And the dam broke, because he'd gotten closer and closer to others, and he'd finally tasted the emotions he'd lacked in all the time beforehand, and, as slow as they'd come, they'd become his nirvana. He could feel the warmth of friendship, the soft comfort of care, the sweet taste of happiness, and the true, unadulterated serenity of being with others.

When he'd found his twin, the light to his darkness and the darkness to his light, he held hands with desperation and danced with desire, because suddenly there was something he desperately wanted, that he needed.


And when everything came together and fallen into his grasp, he learned yet another thing: love. He'd learned to love others in a way he hadn't before, a way so much deeper than what he felt for his father.

And then it all shattered before him.

The world he'd come to love as the stability which his father was never able to give—it was all destroyed in front of his eyes, despite reaching into the depths of his soul to pull out power which never before existed.

The brother he'd gained slipped between his fingers, and he had to watch as his brother swirled away in a mess of digicode, to what he was sure was his doom.

The people who'd come to stand around him were scattered like rag dolls, too hurt by the godly power of their enemy to even move, let alone fight.

All of it, all of the good emotion he'd come to embrace, stung like fire. It was like being punched in the gut and then mugged by your best friend.

He'd come to hope and trust and dream and believe, and it had all been taken away from him.

He'd gotten Kouichi and Takuya and Tomoki and Izumi and Junpei and the Digital World back, but he never got that ability to believe again.
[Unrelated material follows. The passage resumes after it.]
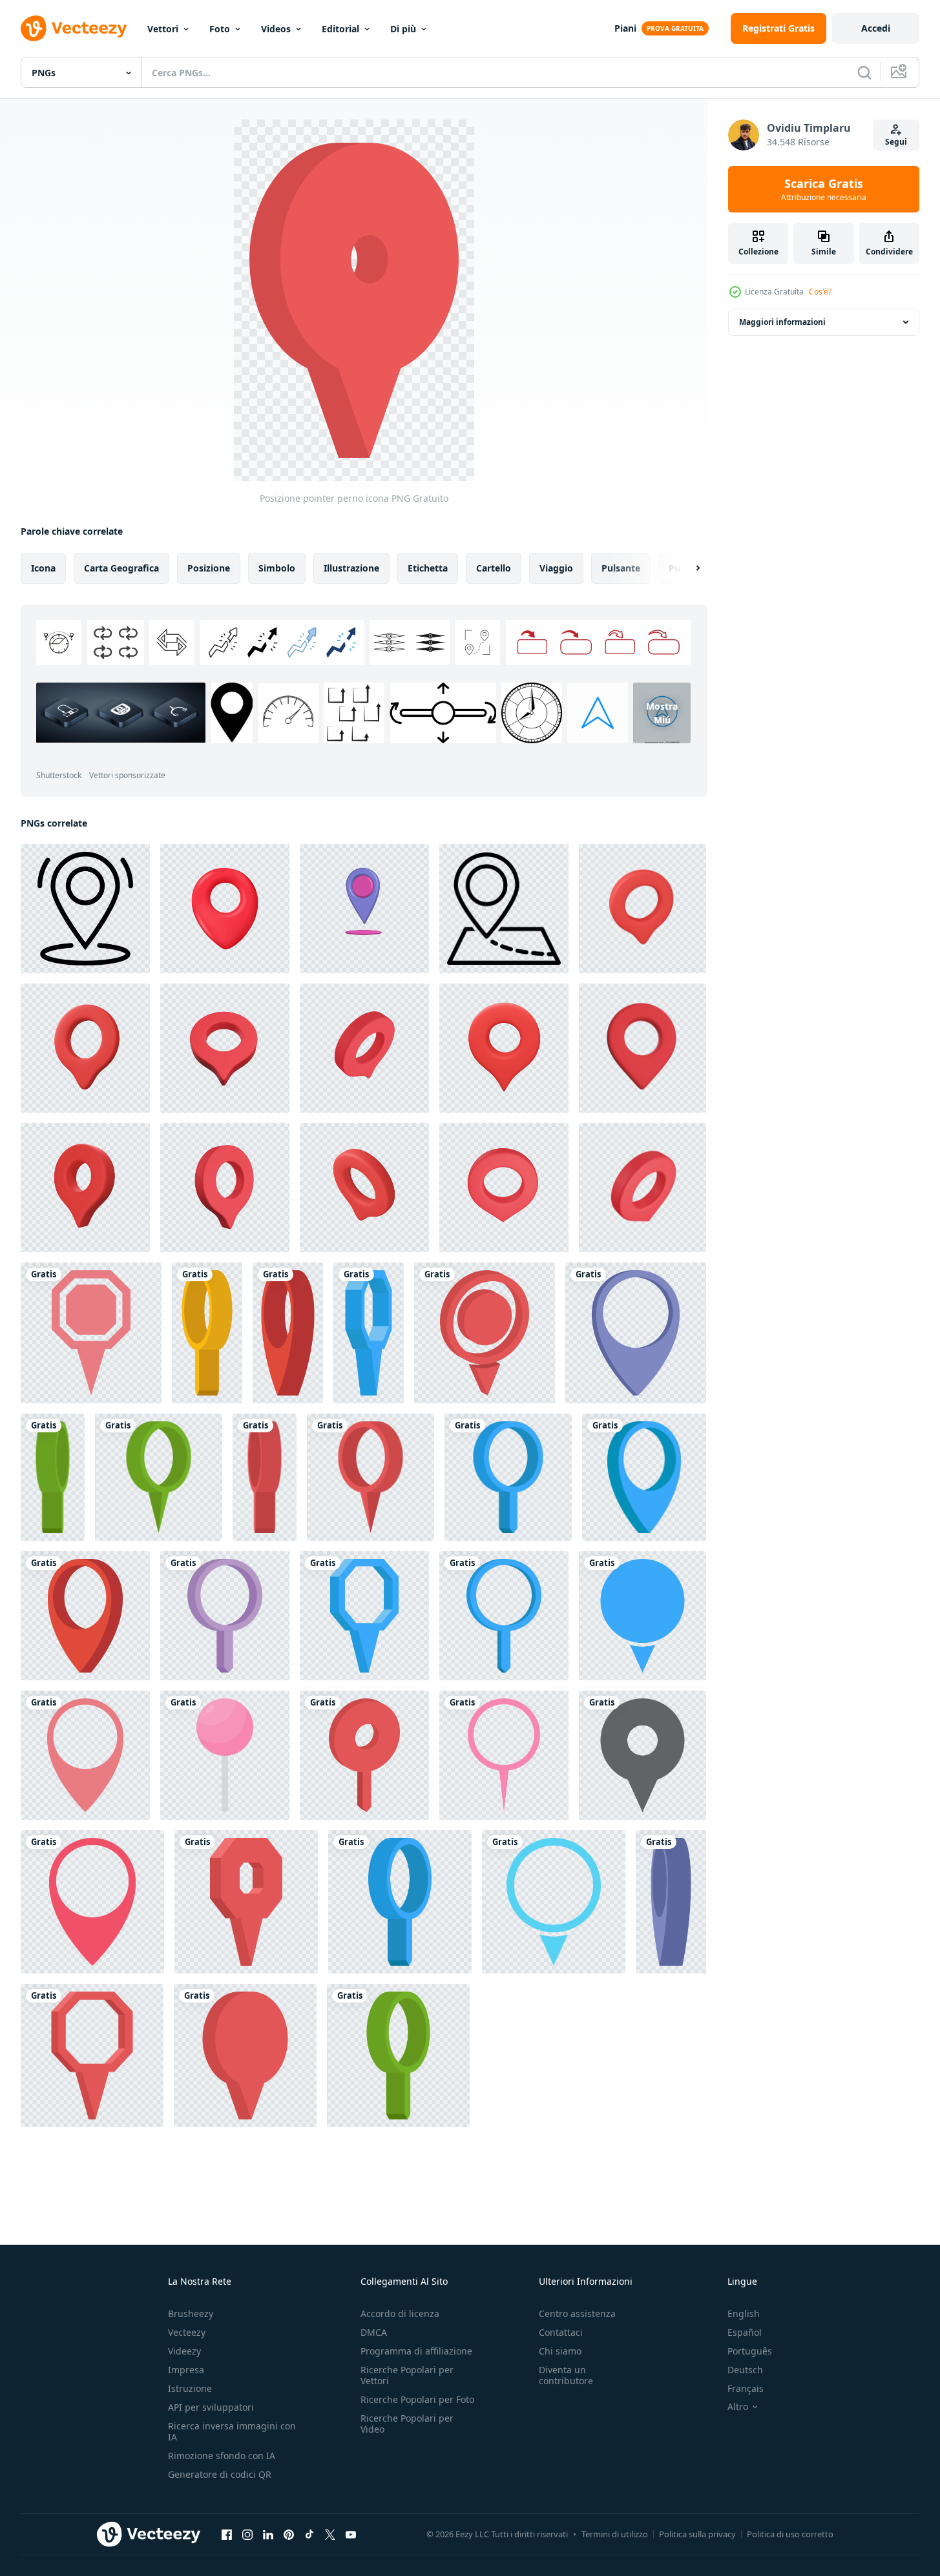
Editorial (340, 29)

Because it hurt so much worse when you realize that you had something and it'd been ripped from your grasp.

Because those leave holes which hurt all the more with realization.

He'd lost the hard-gained ability to believe in himself and in the future. And the void left behind ached far more than lonely ignorance ever did.

When he found out that he knew he wasn't alone in his suffering, he thought that they all needed to be here.

And he reached out toward the one who broke out of the darkness, purified it, only to fall back in.

Kouichi needed them.


Death had touched him, and he'd feared it ever since.

He figured he was one of the few humans to ever see Death from both sides and lived to tell the tale. And, sometimes, when he felt compassionate, he was glad more didn't know.

The rest of the time, he cursed the fact he'd ever had the experience.

The feeling of having your soul ripped into pieces, bit by aching bit, the slow torture as you felt everything breaking apart...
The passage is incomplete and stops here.